As part of an organised attack, the fraudster will probe the IVR to acquire or validate data that will enable them to cash out the victim's account or gather additional information to enable authorised push payment (APP) fraud.

The scale of IVR fraud is often hidden so we examined the calls through the smartnumbers platform - by analysing more than a billion calls that passed through the platform, we identified the make-up of organised fraud attacks:

  • On average, a fraudster makes 26 calls in the weeks before executing the final attack.
  • Two thirds of fraudulent calls are from withheld numbers. In almost all cases, the fraudster simply withholds their number and continues the attack to get around a bank's phone number blacklists.
  • A fraudster executing an IVR attack can be detected by a high volume of calls with short duration and a short time-to-next call. A typical fraudster probing the IVR makes on average 20 calls in an hour from withheld numbers. In extreme cases, a single fraudster makes more than 300 calls in a short period of time.
  •  Ten per cent of IVR attacks are from fraudsters that have already been blacklisted by another bank.   

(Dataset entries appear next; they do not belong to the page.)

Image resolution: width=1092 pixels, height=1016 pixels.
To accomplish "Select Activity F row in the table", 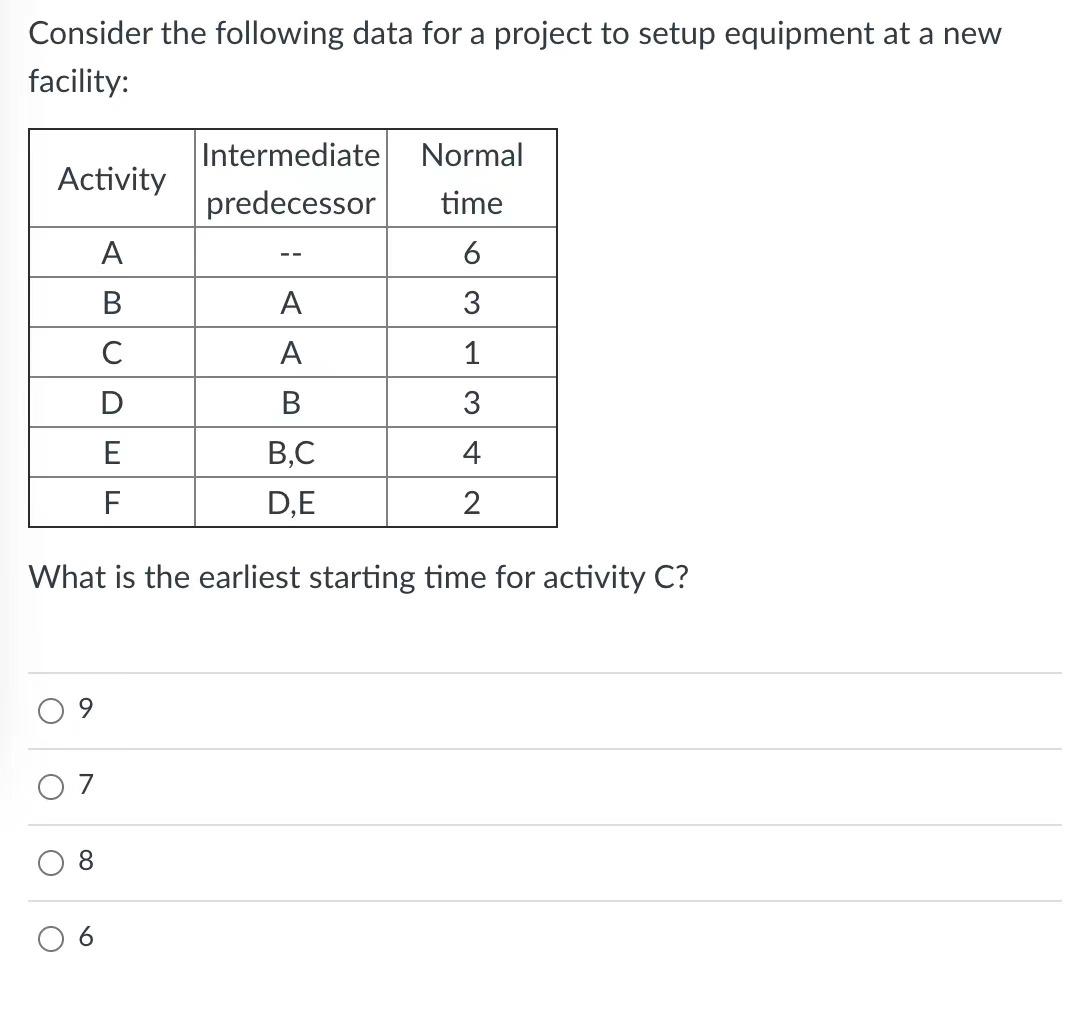I will coord(111,502).
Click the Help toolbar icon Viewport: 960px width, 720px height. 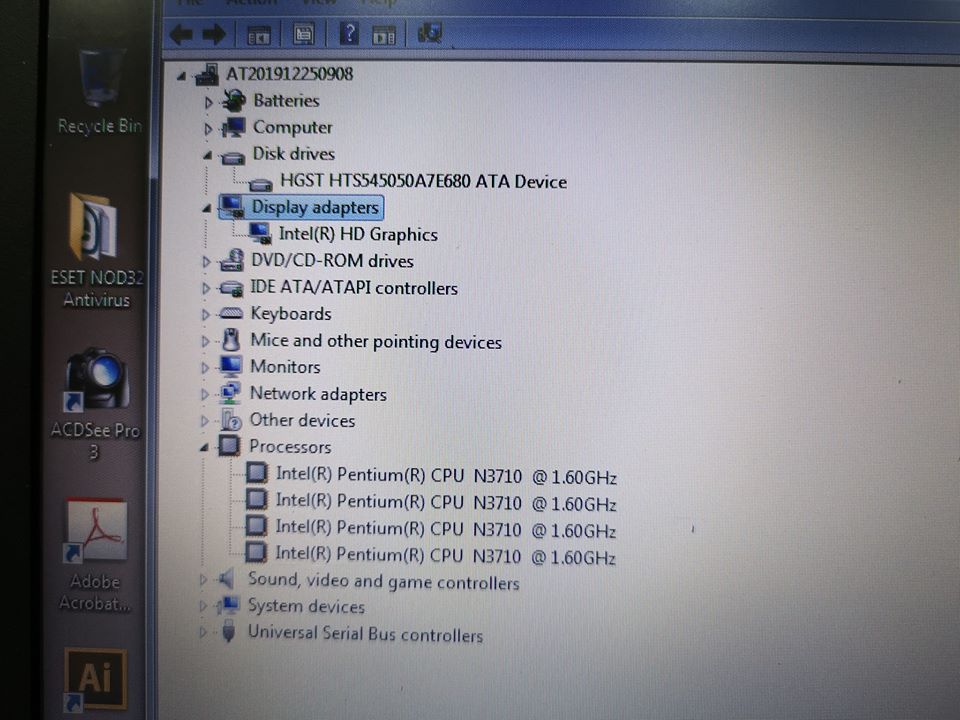point(347,35)
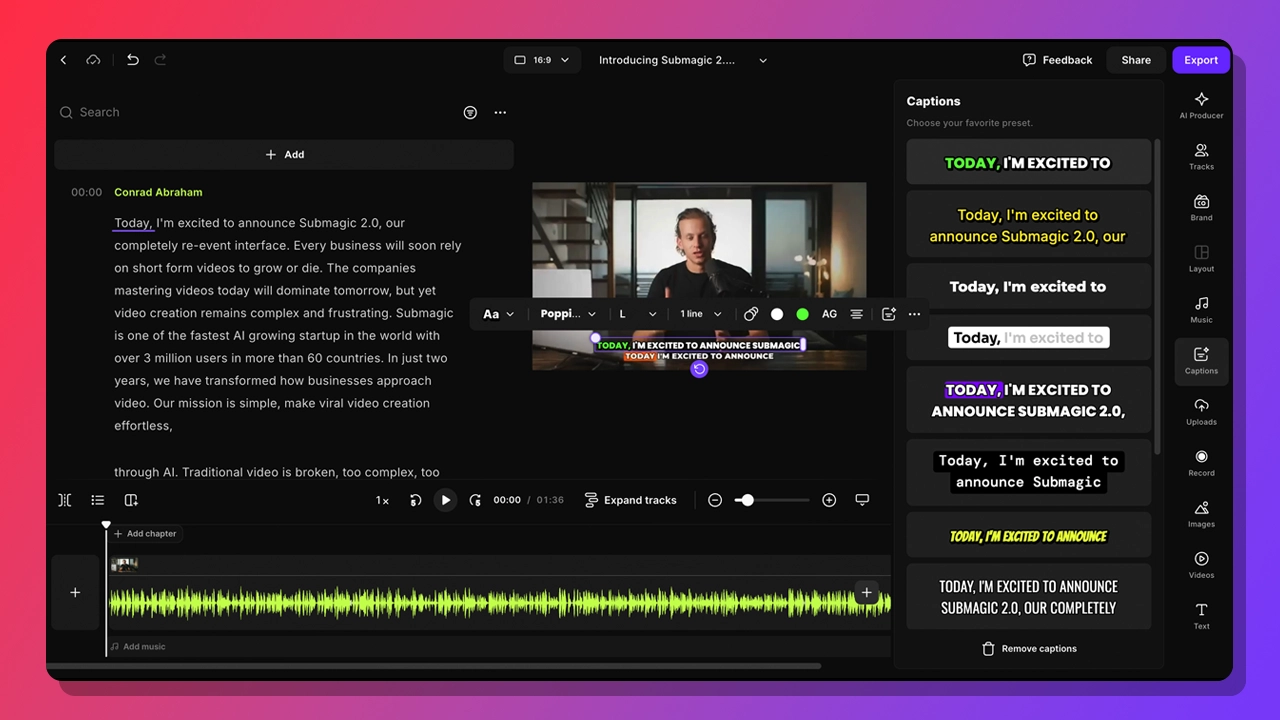Click the Export button
The image size is (1280, 720).
[1200, 60]
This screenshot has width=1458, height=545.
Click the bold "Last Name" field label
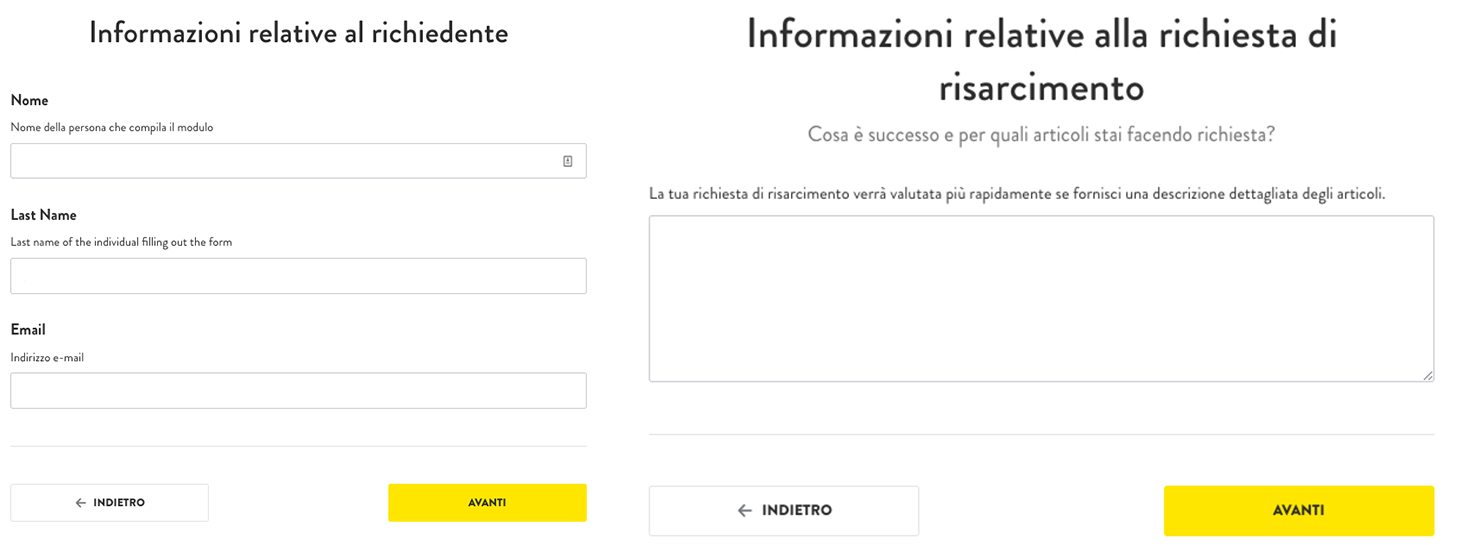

There has always been a balance between protecting the contact centre while maintaining customer experience. While there is a plethora of anti-fraud technology that strengthens contact centre security and streamlines authentication, there are vulnerabilities in the IVR that fraudsters are exploiting.

Fraudsters use IVR as a tool to validate or gather data

Fraudsters prepare their attack by gathering data about victims using several means, such as social media research or acquiring data harvested through data breaches and the dark web. They then probe the IVR to validate the acquired data, complete missing information, or check the account balance to identify the best time to attack.

Understanding the scale of IVR attacks

While IVR systems provide capabilities to measure the volume and flow of calls through the IVR, it is not possible to distinguish if the caller checking their balance is a genuine customer or not. Fraudsters mask their identity by spoofing their phone number to appear to be a genuine customer or simply withhold their number which makes detection difficult using existing technology.

Flaws in current fraud defences

Typical contact centre fraud defences rely on analysing the audio of the call to identify the person either as a fraudster or a genuine caller. Therefore, to prevent an attack, the call needs to be answered by an agent or have voice prompts in the IVR. Banks have to make a difficult balancing judgement - on the one hand, stopping fraudsters from completing risky transactions in the IVR; on the other hand, minimising the frustration of genuine customers caused by false flags.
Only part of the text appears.